What Did You Do During the War?
The Last Throes of British Pro-Nazi Right, 1940-1945
New Books in British StudiesNew Books in European StudiesNew Books in Genocide StudiesNew Books in HistoryNew Books in Peoples & PlacesNew Books in PoliticsNew Books in Politics & SocietyNew Books Network December 18, 2016 Mark Klobas
During the mid- to late 1930s, a small but socially prominent group of right-wing Britons took a public stance in support of the Nazi regime in Germany. While many of them curtailed their activities upon Britain’s declaration of war in 1939, as Richard Griffiths reveals in his book What Did You Do During the War? The Last Throes of the British Pro-Nazi Right, 1940-45 (Routledge, 2016) some of them continued to support their nation’s declared enemy in a variety of ways. Refuting ex post facto justifications of their actions, Griffiths punctures the myth of wartime national unity by demonstrating how Oswald Mosley and others sought to erode Britons’ support for the war effort in the early months of the conflict by joining pacifist organizations and criticizing openly the motivations behind Britain’s participation in the conflict.

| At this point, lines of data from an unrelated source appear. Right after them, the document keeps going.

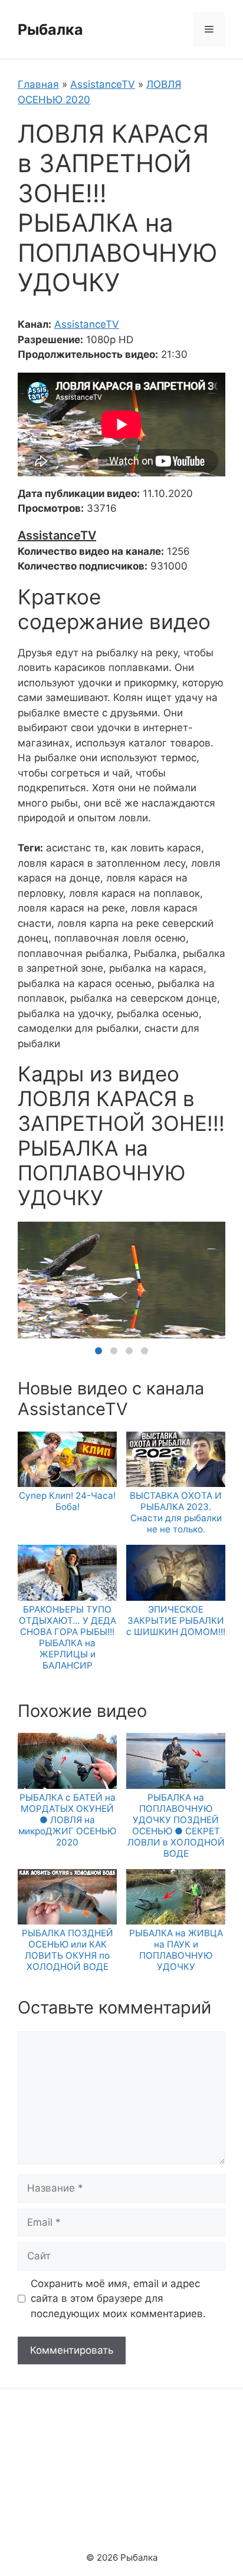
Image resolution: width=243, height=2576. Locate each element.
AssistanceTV (102, 84)
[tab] (98, 1350)
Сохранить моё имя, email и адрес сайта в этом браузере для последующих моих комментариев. (118, 2299)
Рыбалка (50, 29)
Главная (38, 84)
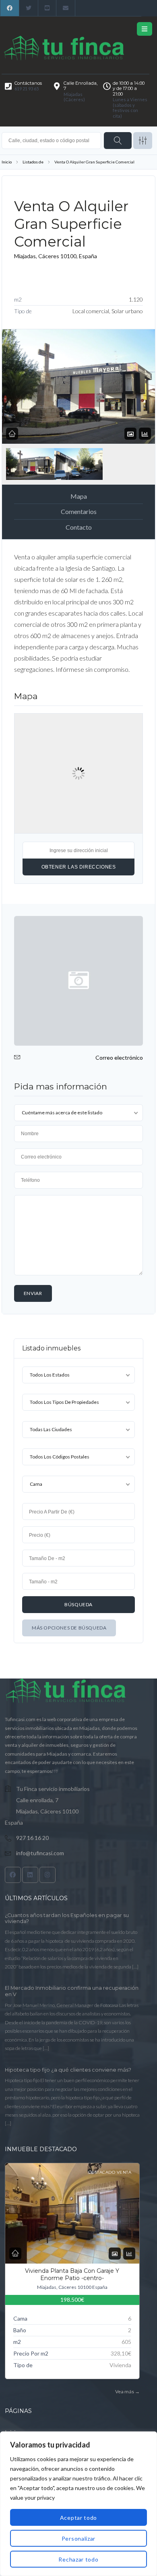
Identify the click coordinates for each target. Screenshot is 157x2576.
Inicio (7, 161)
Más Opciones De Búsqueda (69, 1628)
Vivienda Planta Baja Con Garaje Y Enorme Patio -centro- (72, 2274)
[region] (78, 2503)
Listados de (33, 161)
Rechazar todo (78, 2559)
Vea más (127, 2391)
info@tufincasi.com (40, 1853)
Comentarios (79, 511)
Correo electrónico (119, 1057)
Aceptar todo (78, 2517)
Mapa (78, 496)
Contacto (79, 527)
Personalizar (78, 2538)
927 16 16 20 (32, 1837)
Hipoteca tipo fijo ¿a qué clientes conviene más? (68, 2070)
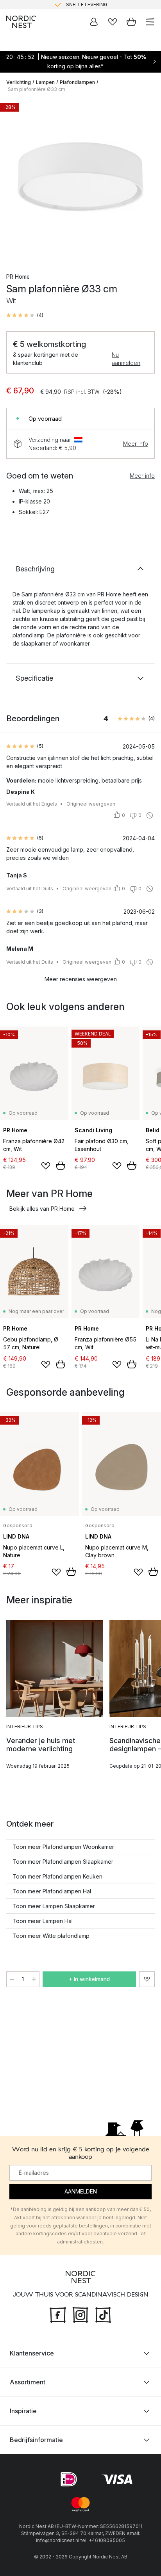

Though many of these prominent pro-Nazis were locked up by the authorities in May 1940, several far-right advocates for Germany among the upper class were spared arrest, thanks to their connections and government concerns about the impact on public opinion of detaining of so many prominent members of the social elite. With the prewar pro-Nazi movement disrupted by the detentions, however, many of its unrepentant members turned to individual activities designed to advance their beliefs, while others gradually abandoned politics in favor of other activities as their views were marginalized permanently by the course of events both during and after the Second World War.